Oil tumbled 4 percent to its lowest point in a year as dealers focused on swelling US crude stockpiles and forecasts of a mild winter in the world's top consumer. US light crude settled down $2.50 at $56.26 a barrel, the lowest settlement since November 18, 2005. London Brent crude fell $3.07 at $58.54.
Crude fell on news of bulging inventories at Cushing, Oklahoma, the delivery point of the US oil futures contract and a key Midwest transit hub. "With Cushing full, longs are bailing out because they don't want to take delivery," said Nauman Barakat, senior vice president at Macquarie Futures USA.
Rising US crude oil stocks - which last week stood 13.8 million barrels above year-ago levels according to government data - have helped push prices from record highs over $78 a barrel in July.

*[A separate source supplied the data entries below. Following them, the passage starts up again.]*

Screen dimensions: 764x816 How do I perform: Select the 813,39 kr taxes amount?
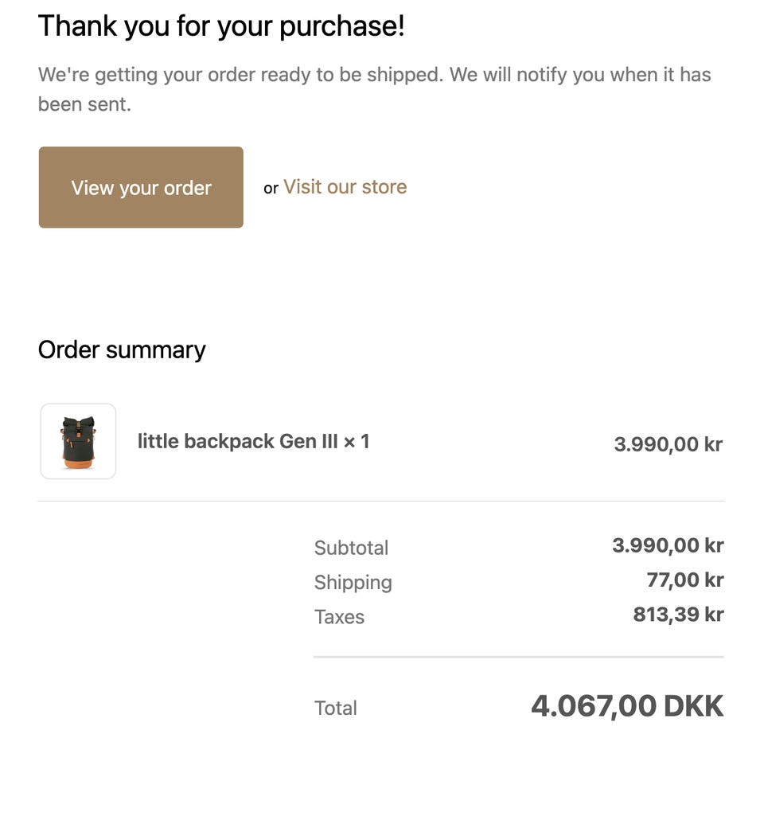678,615
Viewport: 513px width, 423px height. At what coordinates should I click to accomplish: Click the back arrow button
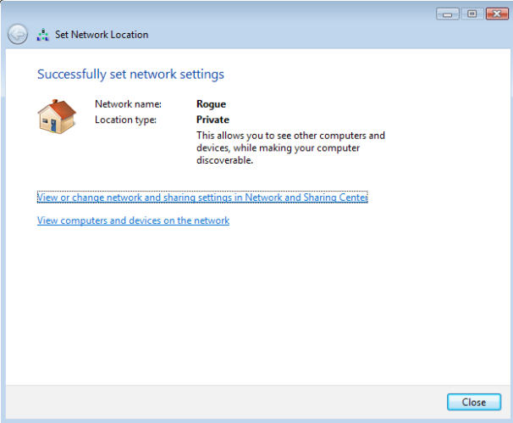tap(17, 35)
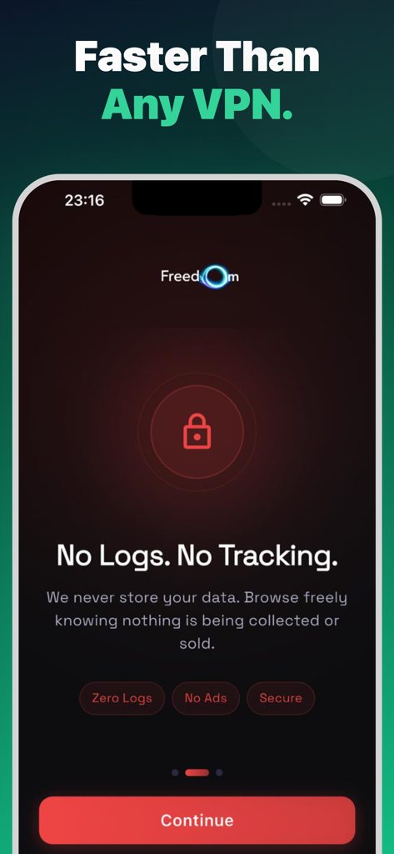Jump to third onboarding page dot
The height and width of the screenshot is (854, 394).
tap(219, 772)
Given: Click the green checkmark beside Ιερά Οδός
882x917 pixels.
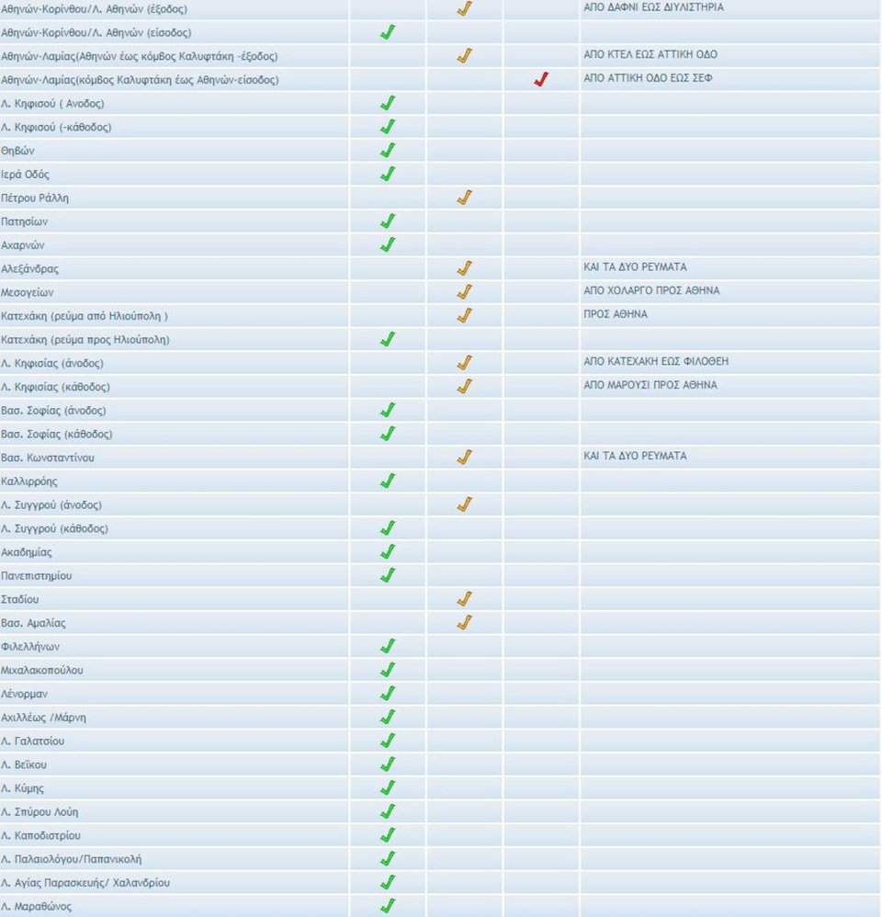Looking at the screenshot, I should tap(388, 174).
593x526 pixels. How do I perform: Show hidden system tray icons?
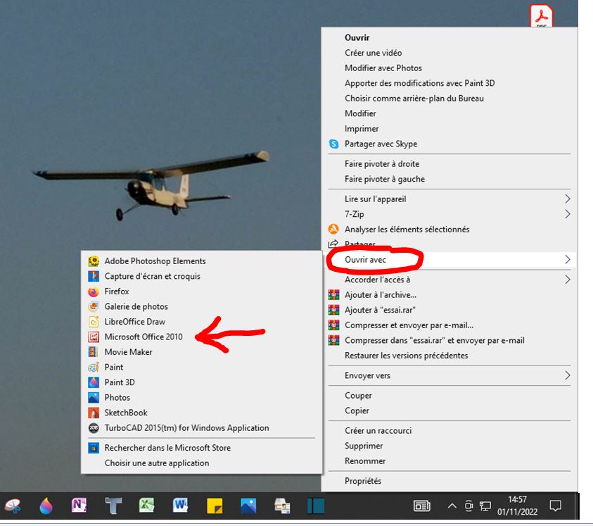click(452, 506)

Growing crude inventories in consumer nations prompted oil cartel Opec last month to agree to cut production by 1.2 million barrels per day (bpd) starting November 1. But data from oil tanker tracker Petrologistics showed the producer group pumping 27.5 million bpd in November, well over targets of around 26.3 million bpd for the 10 members participating in the cuts.
Analysts also cited profit-taking ahead of the expiry of the front-month December US crude futures contract later on Thursday, as well as to forecasts of mild US weather that could cut heating demand.

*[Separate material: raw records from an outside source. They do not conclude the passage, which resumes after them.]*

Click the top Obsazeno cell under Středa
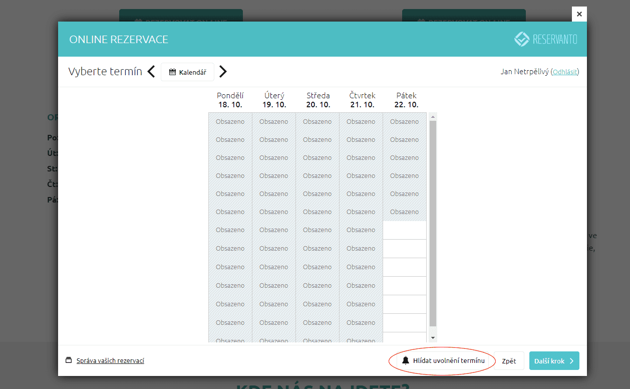pos(318,122)
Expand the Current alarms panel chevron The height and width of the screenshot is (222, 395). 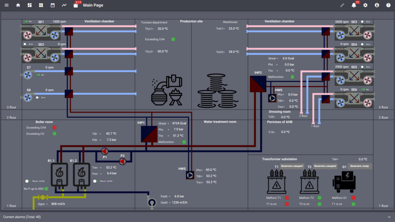389,217
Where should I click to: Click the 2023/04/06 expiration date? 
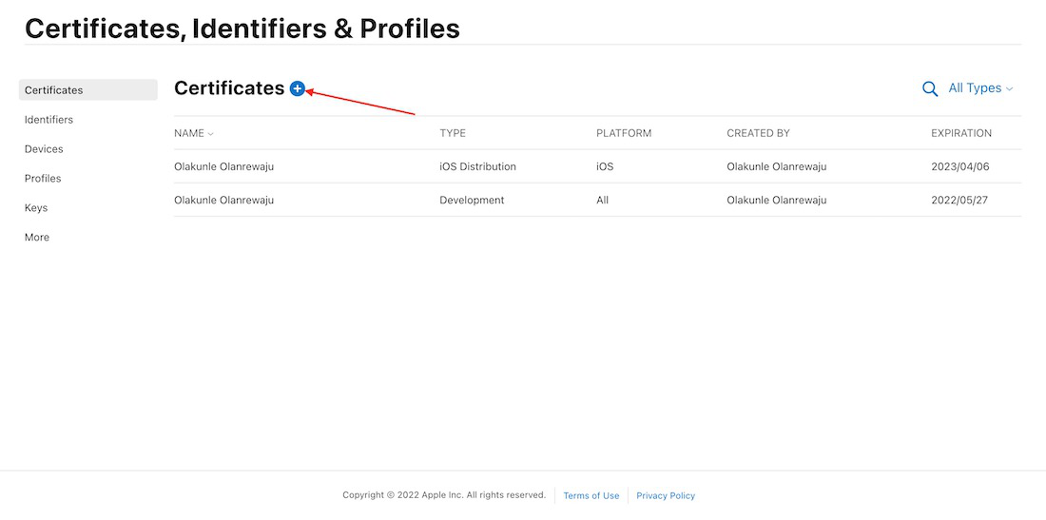(x=960, y=166)
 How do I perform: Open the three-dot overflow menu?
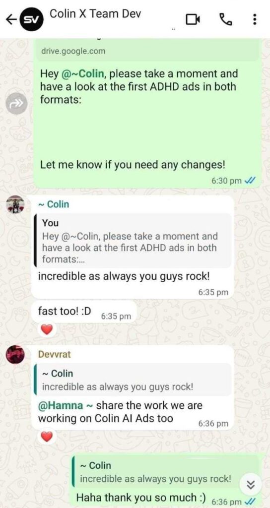click(x=255, y=20)
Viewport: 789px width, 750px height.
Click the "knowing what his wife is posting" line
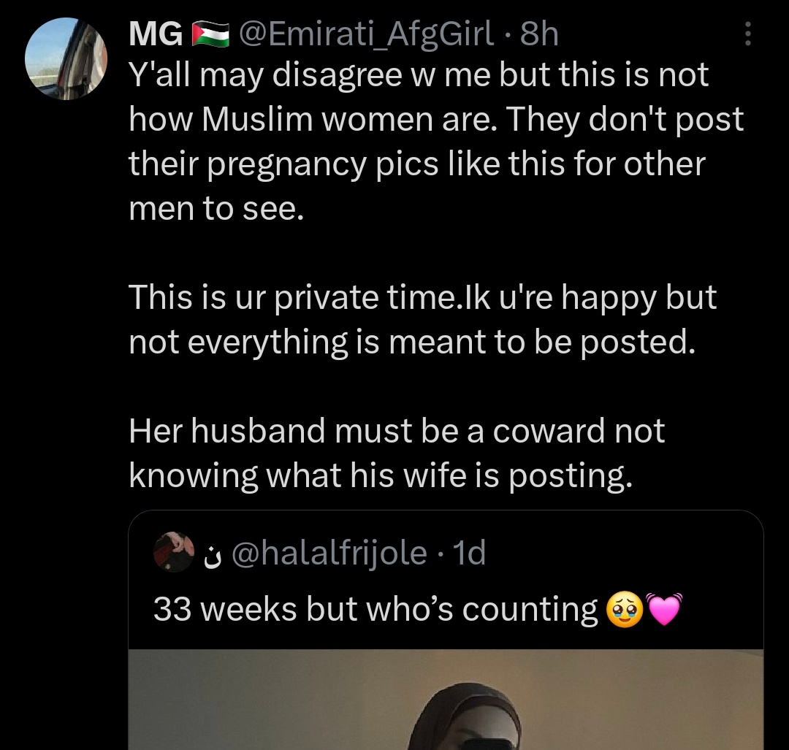coord(380,475)
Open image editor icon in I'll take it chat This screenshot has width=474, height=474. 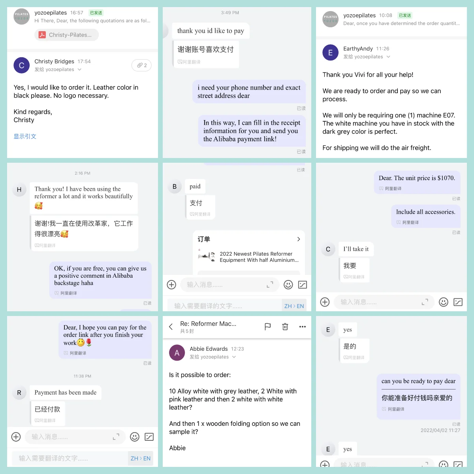tap(458, 302)
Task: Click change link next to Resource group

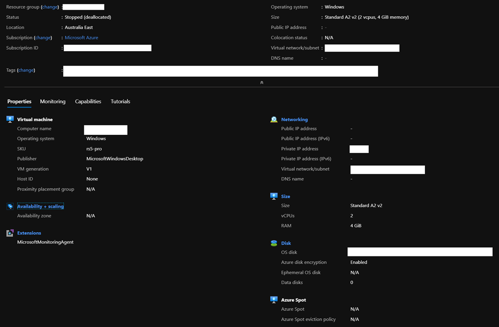Action: click(49, 7)
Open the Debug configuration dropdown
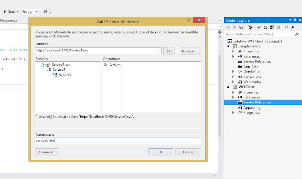The height and width of the screenshot is (179, 302). [x=29, y=11]
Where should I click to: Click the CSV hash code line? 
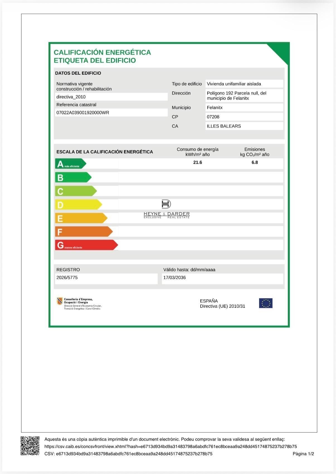click(x=128, y=454)

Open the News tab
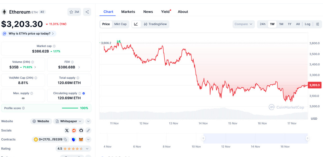148,12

"Traders are trying to get ahead of the expiry rush now instead of waiting 'til tomorrow. The gasoline market is pretty mushy and we're seeing some warm temperature expectations for the Northeast, which limits the upside for heating oil," said Jim Ritterbusch.
The National Weather Service forecast warmer-than-normal weather for the US Northeast, the world's top heating oil market, from December through February. Other forecasts are mixed on temperatures for the region.

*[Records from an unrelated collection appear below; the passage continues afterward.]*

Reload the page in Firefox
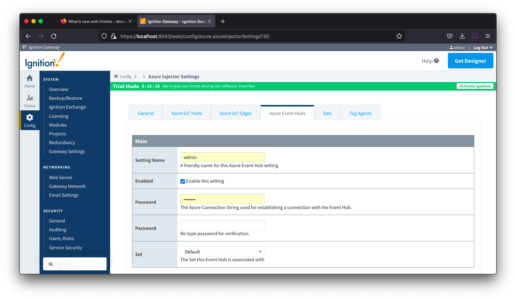Screen dimensions: 516x300 point(54,36)
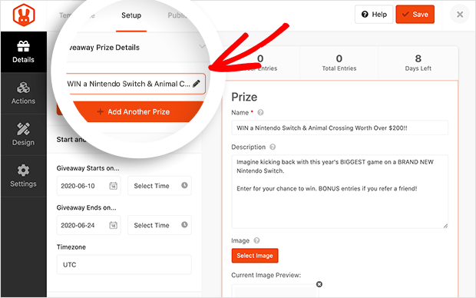Open the Timezone UTC selector
The height and width of the screenshot is (298, 476).
[x=124, y=264]
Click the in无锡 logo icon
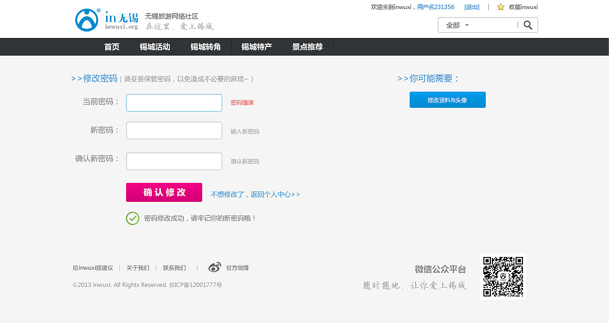Viewport: 609px width, 323px height. (x=86, y=19)
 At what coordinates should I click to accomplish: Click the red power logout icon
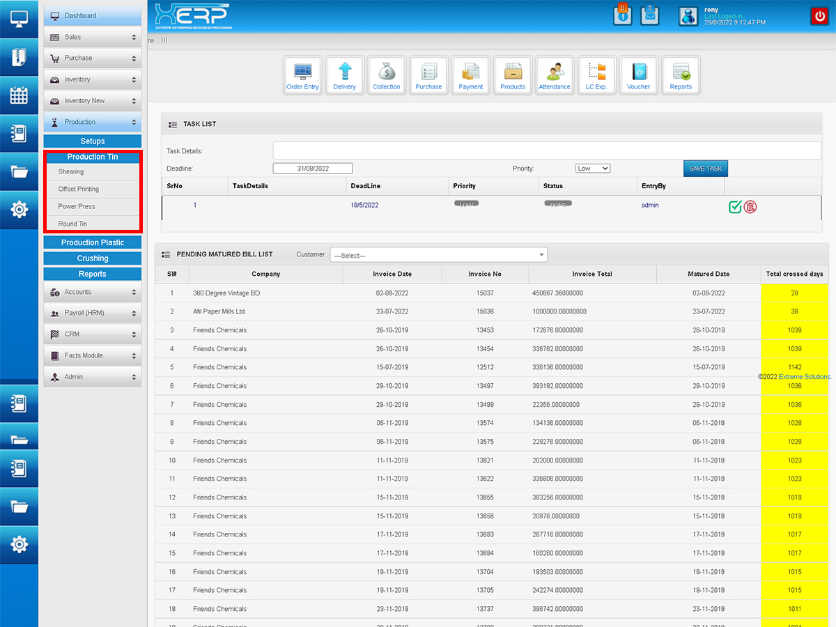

Prices rose on Wednesday, ending a three-day slide, after US distillates and gasoline inventories fell sharply last week amid lower refinery output and strong demand.
Distillates stocks in the US fell by 3.6 million barrels last week, nine times more than forecasts, while gasoline supplies dropped by an unseasonably high 3.7 million barrels, the Energy Information Administration (EIA) said. Total US oil demand is up 4.8 percent from a year ago, the data showed. Demand for distillates is up 9.5 percent.
US crude oil stocks rose 1.3 million barrels, the third consecutive weekly rise, as refinery utilisation unexpectedly slipped due to unplanned outages and maintenance.